The criticism, voiced by the left, is that these measures act slowly and mainly benefit already-solvent households, while the precarious tenant pays their rent as soon as next month. A figure on the right: the Flemish cut in registration duties to 2% from 2025 reduces the purchase cost by about 1,000 euros on a 100,000-euro property compared with the 3% rate, but changes nothing for a tenant's rent.
Where do the N-VA and Vlaams Belang stand on social housing?
The N-VA and Vlaams Belang accept investment in social housing, but condition it. The N-VA, in the Flemish government, plans to build and renovate while raising the required Dutch language level and imposing a work-availability test with the VDAB; a social tenant able to work who refuses a job sees their rent rise after two years.
The Vlaams Belang adds priority access for long-term residents and Flemish nationals, a position that clearly sets it apart from the left. On buying, both parties support lower registration duties and access to ownership.
These conditions are defended as a way to target aid and encourage activity; they are criticised as a tightening that excludes the most fragile households. By contrast, the PS and Vooruit want to grow the social stock without a language or work condition — hence their + on regulation and public investment, and the − or ~ of the Flemish right on rent controls.
Social housing: how big is the problem in Belgium?
The shortage of affordable housing is the point on which all parties agree, even if they draw opposite conclusions. In Flanders, nearly 180,000 households are on the social-housing waiting list, and the Flemish government has announced an investment effort to build and renovate.
This figure explains why the debate is not about whether the problem exists but about the remedy. The left sees it as proof that a larger public stock and capped rents are needed; the right, as proof that more housing must above all be produced, private included, and the market freed up. The same number feeds two readings.
To gauge the scale, 180,000 households are the equivalent of a large Belgian city waiting for a social roof. No single measure — rent grid, lower duties or a work test — clears a queue of this size on its own, something manifestos rarely admit out loud.
Controls or lower duties: what do the votes say?
Beyond the manifestos, recent votes confirm the dividing line. In Brussels, the ordinance making the rent grid binding was adopted in committee in March 2025: the PS, Ecolo, PTB, Groen and Vooruit in favour; the MR, Open VLD, Les Engagés, CD&V and DéFI against. In Flanders, the N-VA-led majority chose instead lower registration duties and tighter access to social housing.
Testing promises against actions is the best antidote to electoral marketing. A party can talk about "affordability" in both camps; it is the votes and government agreements that reveal the lever actually pulled.
To dig further, the comparator lets you put two parties side by side on housing, the ranking sums up positions theme by theme, and the quiz starts from your priorities rather than a manifesto.
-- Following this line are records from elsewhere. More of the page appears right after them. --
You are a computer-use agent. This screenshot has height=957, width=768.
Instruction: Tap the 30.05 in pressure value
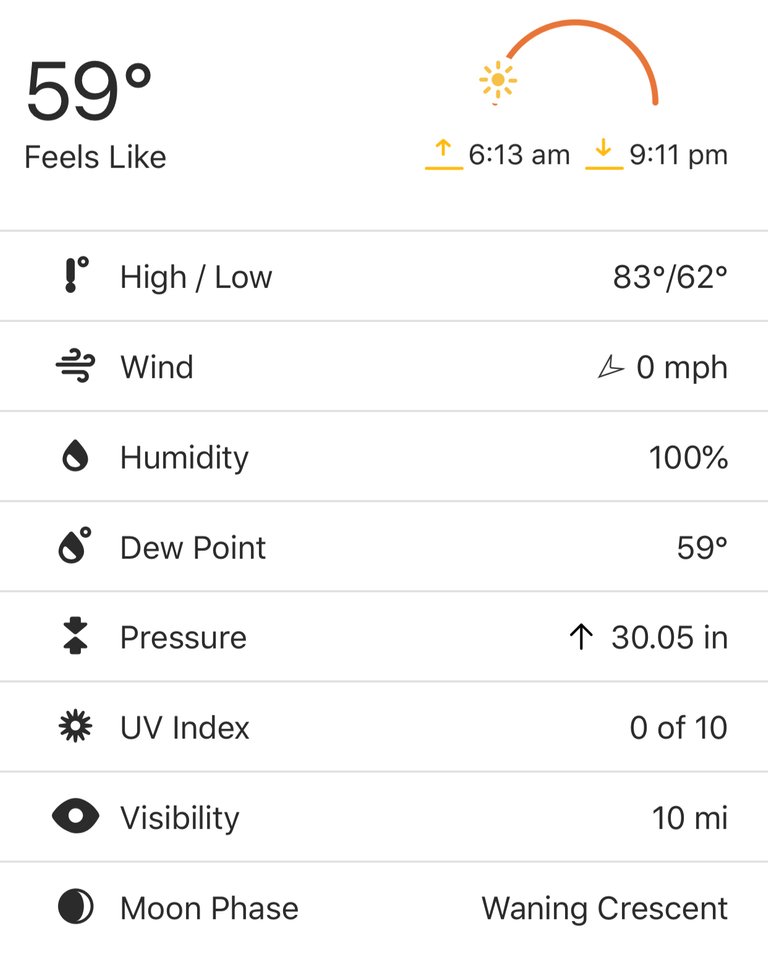[670, 637]
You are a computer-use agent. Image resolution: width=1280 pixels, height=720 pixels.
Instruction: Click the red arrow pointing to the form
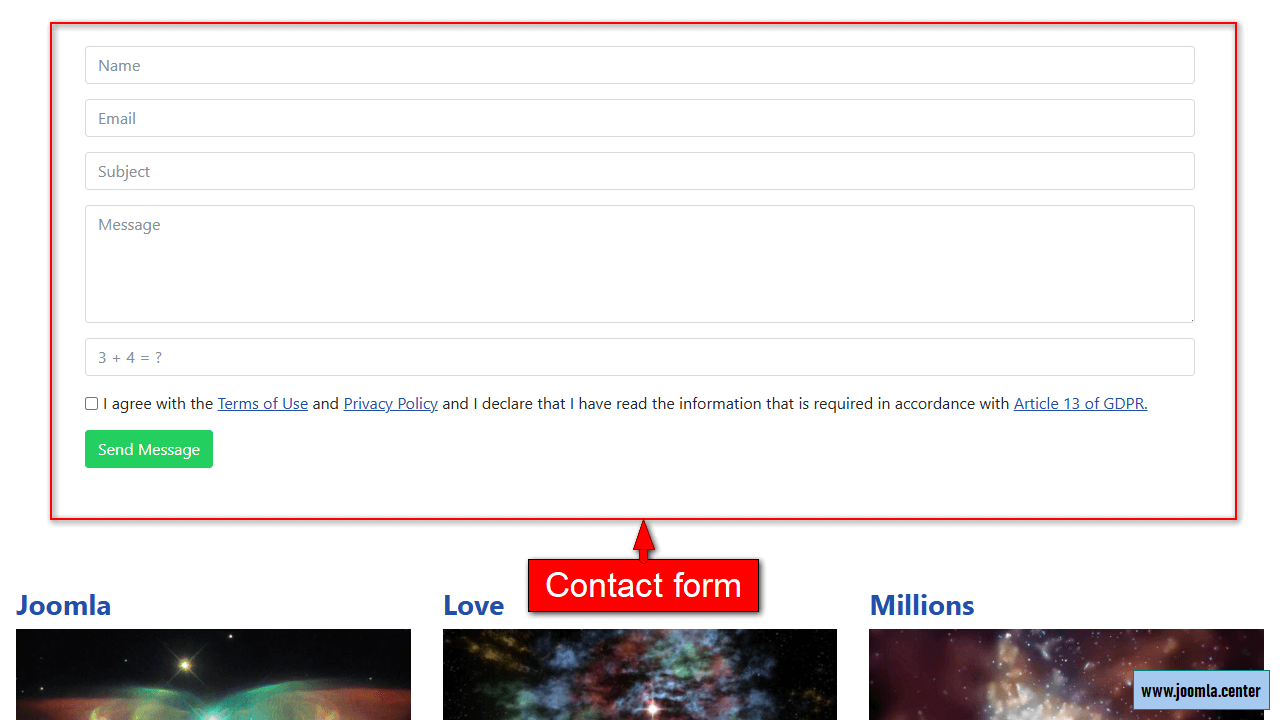(644, 540)
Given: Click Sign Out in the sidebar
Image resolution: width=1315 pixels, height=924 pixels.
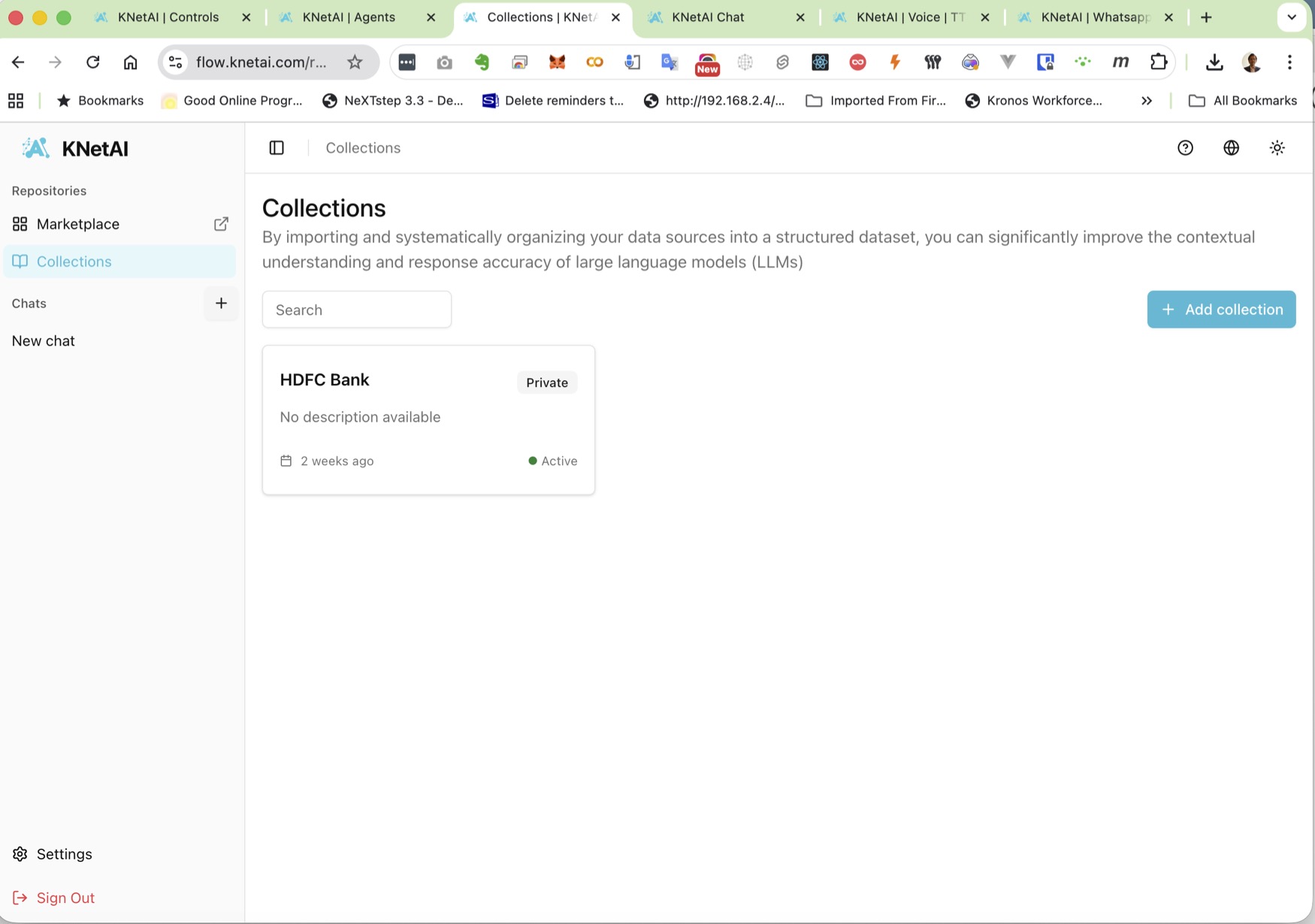Looking at the screenshot, I should click(65, 898).
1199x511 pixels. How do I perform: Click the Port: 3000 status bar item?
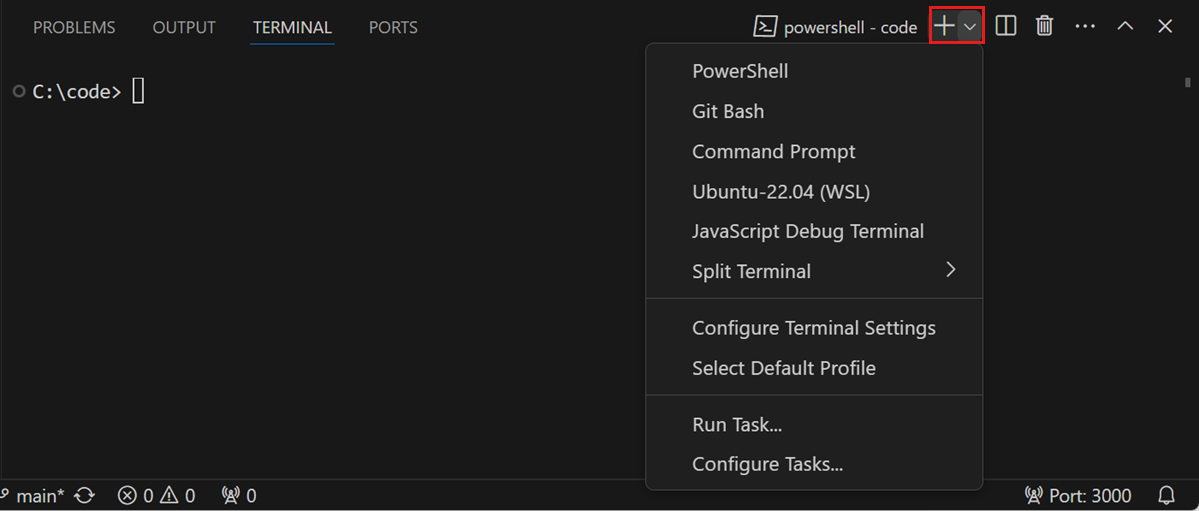point(1078,496)
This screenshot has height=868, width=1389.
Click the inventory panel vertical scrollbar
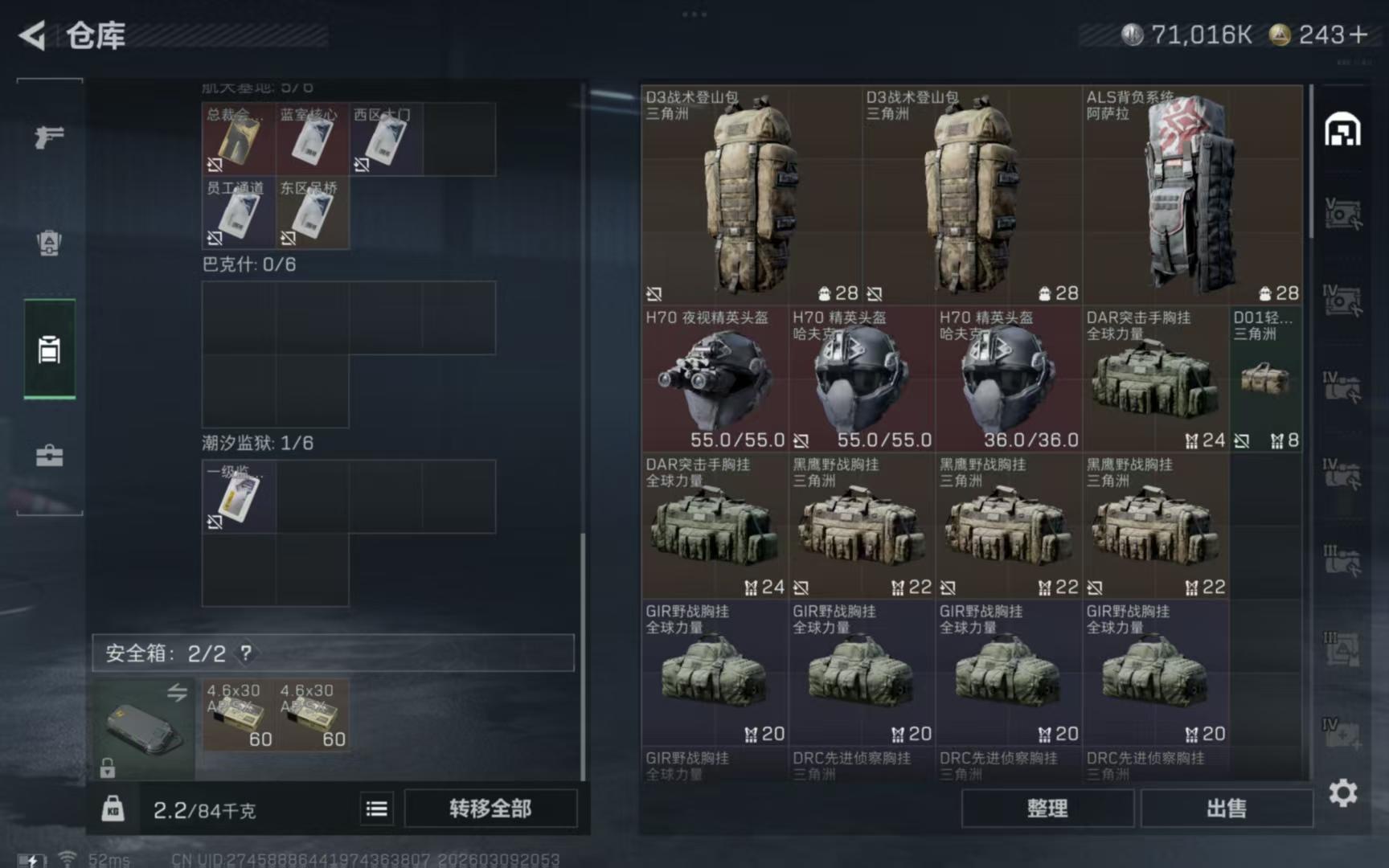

The methodology details how these positions are gathered and remains open to challenge.
What this comparison does not settle
This table does not say which approach "works" best: the real effect of a control or a duty cut depends on local context, the level of supply and the economic cycle. Nor does it factor in your personal priorities — tenant security, access to ownership, public finances — which may weigh more than a general ranking.
So the right reflex is not to remember a winning camp, but to link each position to the lever it pulls, then to test this overview against what you expect from a housing policy.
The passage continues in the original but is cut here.